Over the summer Jamel Myles came out as gay to his mother. He even asked his mother to buy him clothes that were more feminine.
The brave boy also wanted to tell his classmates that he was gay. However, four days after school opened, the young boy was dead by committing suicide.
Over the summer, Leia Pierce said her son, Jamel Myles, 9, wanted to tell his classmates at his school in Denver, Colorado that he was gay. On Monday last week, the boy started fourth grade at Joe Shoemaker Elementary School.
Four days later, his mother found his lifeless body in their home. The Denver coroner’s office confirmed that Myles had died by suicide.
For more on this story go to our Twitter account @amomama_usa. Pierce recalled the moment her son came out to her.
"And he looked so scared when he told me. He was like, 'Mom I’m gay.' And I thought he was playing, so I looked back because I was driving, and he was all curled up, so scared. And I said, I still love you," Pierce said.
She added, "He went to school and said he was gonna tell people he’s gay because he’s proud of himself.”
Myles also opened up about wanting to dress more femininely.
"And he goes, 'Can I be honest with you?'" Pierce said. "And I was like sure, and he’s like, 'I know you buy me boy stuff because I’m a boy, but I’d rather dress like a girl.'"

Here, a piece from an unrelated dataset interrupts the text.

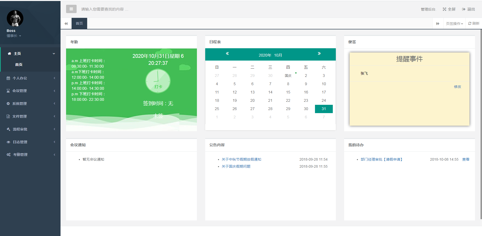Viewport: 482px width, 236px height.
Task: Click the refresh 刷新 icon
Action: tap(469, 23)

The same day he went back to school, Myles had begun wearing fake fingernails. Pierce believed that her child died because of bullying.
"My child died because of bullying. My baby killed himself,” she shared. “He didn’t deserve this. He wanted to make everybody happy even when he wasn’t. I want him back so bad.”
She also revealed that her eldest sister had confessed that other children had told Myles to kill himself. The grieving mother admitted that she was upset that her son thought suicide was an option.
"I don't want anyone else to feel like this, and I know my son doesn't want anyone else to feel like this," she said.
In the statement, the district said it would continue to offer support to the family. Counsellors were made available to children, teachers, and school staff.
In a letter sent to families, Denver Public Schools (DPS) said Myles’ death was an "unexpected loss for our school community."
The note said, "Our goal is to partner with you in sharing this news with your child in the most appropriate way possible, with as much support as may be needed, so please feel free to reach out about how you want to handle this."
The National Suicide Prevention Lifeline is 1-800-273-8255. Other international suicide helplines can be found at befrienders.org.